Step 1. Clean Texts
- cleaning_mod2.py: cleaning the raw texts with removing section names.
- cleaning_mod3.py: cleaning the raw texts, but keeping some section names.
Step 2. Coreference Resolution
- corefResolver.py: return the coref-resolved texts
-- _eval_corefs: detect the coreferences in the texts.
-- _replace: replace the word detected by _eval_corefs functions.
-- _rebuild_contents: Utilizing the _replace function to reconstruct the texts.
-- get_resolved_texts: Combining three functions mentioned above to get the coref-resolved texts.
Step 3: Split paragraph-level abstracts to sentence-level abstracts:
-- nltk.sent_tokenize(option 1)
-- import spacy
nlp = spacy.load(..)
doc = nlp(..)
sents = doc.sents
Step 4: Select sents for each abstracts that we need:
1. Rule-based
-- selectSciStatementSents.py: define some functions and rules as tools for dataSelection.py.
-- dataSelection.py: return the non_sci_statement_sents and sci_statemnt_sents.

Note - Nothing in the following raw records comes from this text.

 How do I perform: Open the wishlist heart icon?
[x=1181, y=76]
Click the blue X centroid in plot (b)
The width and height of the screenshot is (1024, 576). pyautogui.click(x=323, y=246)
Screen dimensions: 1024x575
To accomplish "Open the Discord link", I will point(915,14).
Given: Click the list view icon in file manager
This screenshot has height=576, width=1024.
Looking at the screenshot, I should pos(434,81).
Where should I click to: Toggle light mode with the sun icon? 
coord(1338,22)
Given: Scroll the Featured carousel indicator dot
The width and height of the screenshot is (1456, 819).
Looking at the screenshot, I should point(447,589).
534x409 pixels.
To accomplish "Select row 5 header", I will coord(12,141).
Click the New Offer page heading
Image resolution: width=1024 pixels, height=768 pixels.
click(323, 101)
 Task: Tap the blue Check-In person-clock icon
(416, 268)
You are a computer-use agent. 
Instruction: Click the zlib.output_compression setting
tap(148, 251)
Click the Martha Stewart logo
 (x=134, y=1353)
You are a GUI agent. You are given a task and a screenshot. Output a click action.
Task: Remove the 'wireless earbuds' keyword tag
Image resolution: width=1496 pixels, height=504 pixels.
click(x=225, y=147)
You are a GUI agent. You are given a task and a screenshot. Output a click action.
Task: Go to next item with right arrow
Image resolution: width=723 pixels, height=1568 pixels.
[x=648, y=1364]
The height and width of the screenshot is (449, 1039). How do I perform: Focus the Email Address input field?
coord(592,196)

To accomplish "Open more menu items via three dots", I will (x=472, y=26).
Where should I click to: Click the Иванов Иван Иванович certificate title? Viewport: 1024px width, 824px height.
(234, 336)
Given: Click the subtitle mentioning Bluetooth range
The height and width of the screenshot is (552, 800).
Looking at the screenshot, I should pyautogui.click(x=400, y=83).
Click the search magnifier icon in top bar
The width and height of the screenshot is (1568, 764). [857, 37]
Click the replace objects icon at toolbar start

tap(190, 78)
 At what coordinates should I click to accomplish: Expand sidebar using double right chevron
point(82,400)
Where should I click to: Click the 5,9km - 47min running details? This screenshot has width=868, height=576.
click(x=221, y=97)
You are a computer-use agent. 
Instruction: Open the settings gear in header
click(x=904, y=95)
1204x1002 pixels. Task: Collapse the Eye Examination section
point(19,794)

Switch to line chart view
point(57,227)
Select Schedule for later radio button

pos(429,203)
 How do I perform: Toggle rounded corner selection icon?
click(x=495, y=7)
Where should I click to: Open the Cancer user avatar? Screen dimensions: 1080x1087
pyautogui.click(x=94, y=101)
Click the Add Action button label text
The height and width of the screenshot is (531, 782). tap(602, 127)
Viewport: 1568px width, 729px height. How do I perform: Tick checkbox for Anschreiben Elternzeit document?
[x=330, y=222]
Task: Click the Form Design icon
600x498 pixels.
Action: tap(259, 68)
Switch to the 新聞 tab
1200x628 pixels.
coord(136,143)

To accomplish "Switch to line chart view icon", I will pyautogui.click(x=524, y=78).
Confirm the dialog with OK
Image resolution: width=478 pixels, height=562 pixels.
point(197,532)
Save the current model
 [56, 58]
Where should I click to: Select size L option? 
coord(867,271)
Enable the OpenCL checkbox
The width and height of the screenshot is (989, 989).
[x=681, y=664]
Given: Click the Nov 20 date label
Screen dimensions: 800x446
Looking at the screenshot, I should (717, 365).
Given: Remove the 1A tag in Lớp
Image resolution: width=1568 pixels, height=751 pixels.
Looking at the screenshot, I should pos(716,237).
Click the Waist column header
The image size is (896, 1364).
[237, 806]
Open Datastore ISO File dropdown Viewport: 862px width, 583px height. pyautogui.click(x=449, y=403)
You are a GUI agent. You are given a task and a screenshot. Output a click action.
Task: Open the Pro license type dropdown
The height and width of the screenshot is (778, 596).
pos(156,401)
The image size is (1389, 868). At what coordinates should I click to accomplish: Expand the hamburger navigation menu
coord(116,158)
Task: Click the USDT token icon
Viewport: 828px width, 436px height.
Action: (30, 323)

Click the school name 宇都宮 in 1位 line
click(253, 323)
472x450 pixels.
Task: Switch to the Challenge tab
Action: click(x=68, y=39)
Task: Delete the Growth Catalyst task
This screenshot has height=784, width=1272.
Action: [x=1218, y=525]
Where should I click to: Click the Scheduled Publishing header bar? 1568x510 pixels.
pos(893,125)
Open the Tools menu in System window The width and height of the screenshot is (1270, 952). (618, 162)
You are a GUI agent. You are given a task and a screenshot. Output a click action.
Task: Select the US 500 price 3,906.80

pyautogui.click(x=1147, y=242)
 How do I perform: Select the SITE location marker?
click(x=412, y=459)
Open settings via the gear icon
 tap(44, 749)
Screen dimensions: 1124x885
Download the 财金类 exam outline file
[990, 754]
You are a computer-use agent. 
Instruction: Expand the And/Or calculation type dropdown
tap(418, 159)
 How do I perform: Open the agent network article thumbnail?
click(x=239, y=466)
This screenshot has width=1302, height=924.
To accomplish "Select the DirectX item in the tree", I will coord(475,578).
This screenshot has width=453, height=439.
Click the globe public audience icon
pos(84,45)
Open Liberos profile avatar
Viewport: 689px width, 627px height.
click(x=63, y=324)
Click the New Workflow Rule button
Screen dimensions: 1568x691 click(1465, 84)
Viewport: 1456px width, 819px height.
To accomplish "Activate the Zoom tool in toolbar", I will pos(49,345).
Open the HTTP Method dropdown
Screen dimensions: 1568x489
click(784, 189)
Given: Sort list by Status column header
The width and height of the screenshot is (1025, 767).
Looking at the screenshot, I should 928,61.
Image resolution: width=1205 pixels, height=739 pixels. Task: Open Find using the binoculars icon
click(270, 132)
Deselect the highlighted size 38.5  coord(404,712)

-- SelectBioSentsScispacy.py: return bio_sci_statement_sents and n non_sci_statement_sents by using Scispacy.
Or -- SelectBioSentsBERN2.py: return bio_sci_statement_sents and n non_sci_statement_sents by using Scispacy.
-- MetaMap.py: a wrapper used to get the mapping results when input one sentences
-- datapreprocesForMetaMap_and_getMMres.py: Utlizing MetaMap.py tools and remove some characters that UMLS can not recognize. Finally, store the mapping results in .json file.
Step 1: Extract the Utttext(a sent) from MetaMap results.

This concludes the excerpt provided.